The Craythorne Golf Club

Golf Lessons at The Craythorne Golf Club

About The Craythorne Golf Club

Golf Lessons at The Craythorne Golf Club

Golf Swing Tips

To improve your golf game, it’s vital that you take golf lessons. Golf is a sport that is almost impossible to learn without some sort of guidance. Luckily, there are golf experts around the country whose job it is to teach golf. By taking golf lessons, you can drastically improve your game in a relatively short amount of time. Taking golf lessons can be an expensive, time-consuming effort.

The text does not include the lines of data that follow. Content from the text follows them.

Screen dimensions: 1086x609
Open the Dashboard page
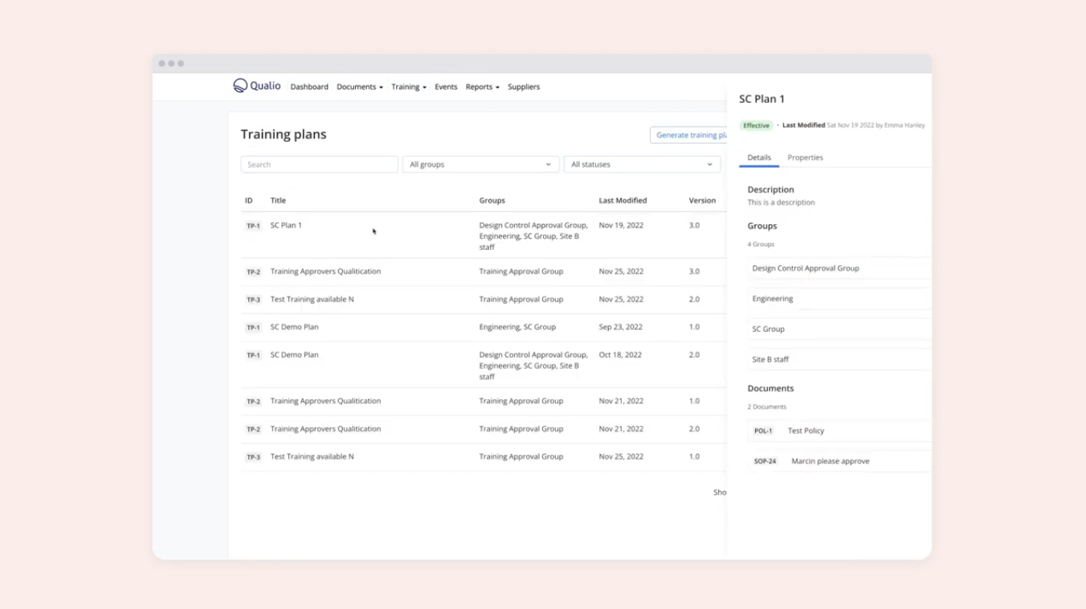pyautogui.click(x=309, y=87)
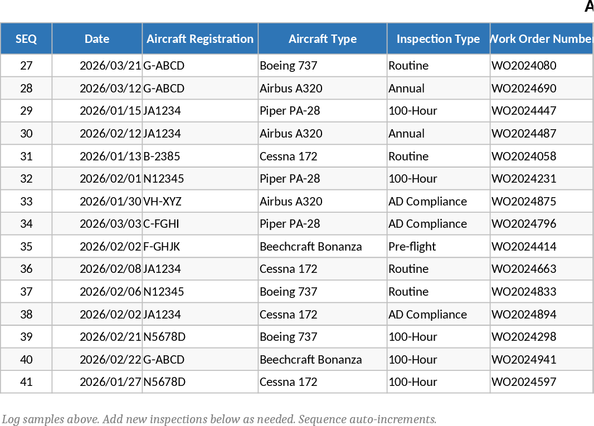
Task: Click the sequence number 41 cell
Action: click(26, 382)
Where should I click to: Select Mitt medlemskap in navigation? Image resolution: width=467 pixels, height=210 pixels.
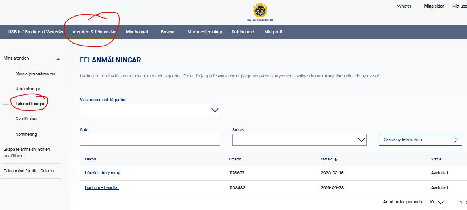point(205,32)
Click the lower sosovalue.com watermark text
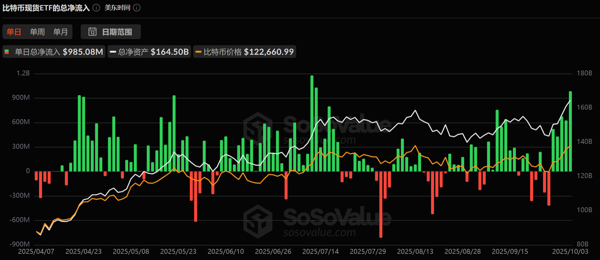Viewport: 600px width, 260px height. pos(320,232)
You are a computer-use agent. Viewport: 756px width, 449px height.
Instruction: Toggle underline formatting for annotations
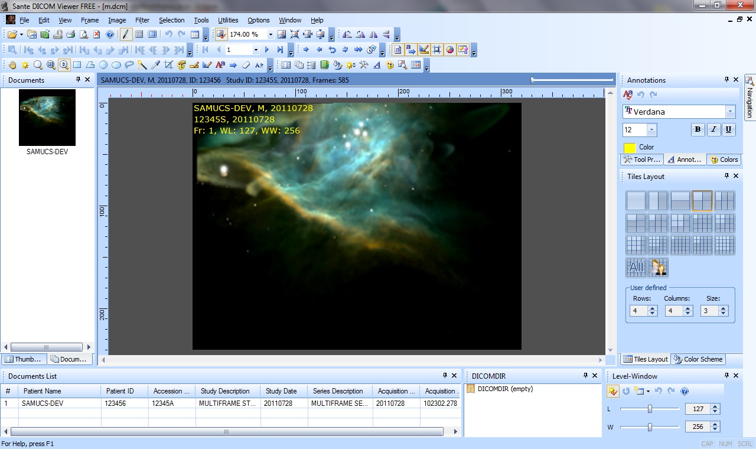(x=729, y=129)
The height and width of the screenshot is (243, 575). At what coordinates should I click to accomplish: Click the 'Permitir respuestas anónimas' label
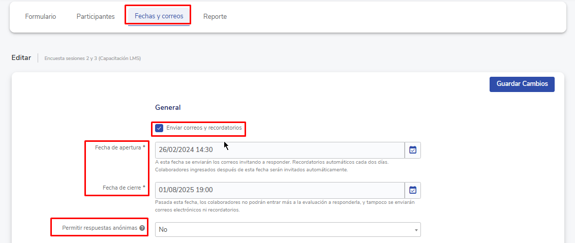(x=100, y=228)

And like any good or service that will cost money and require time, you should be careful before you buy.  Golf can be a really costly game to play and it is reasonable to assume that you have invested a fair amount of money in your equipment – golf clubs, golf bag, golf balls, golf clothing, golf cart etc; – therefore doesn’t it make common sense for you to learn how to use them to their advantage and improve your skills and capabilities?

Visit The Craythorne Golf Club for golf lessons and other info. on golf.

The Craythorne Golf Club

What The Craythorne provides is a challenging parkland course which is easy walking with a selection of tight. Originally the design was a 9 hole layout which was re-routed in 1983 to become 18 holes. Not a great deal of investment was given to the course in its first 20 years and it wasn’t until the present owner, Tony Wright, took over that major changes were made. Over 5000 trees, 75,000 tonnes of soil, irrigation system, two ponds, 14 new tees and 5 new greens have been introduced in the past 10 years.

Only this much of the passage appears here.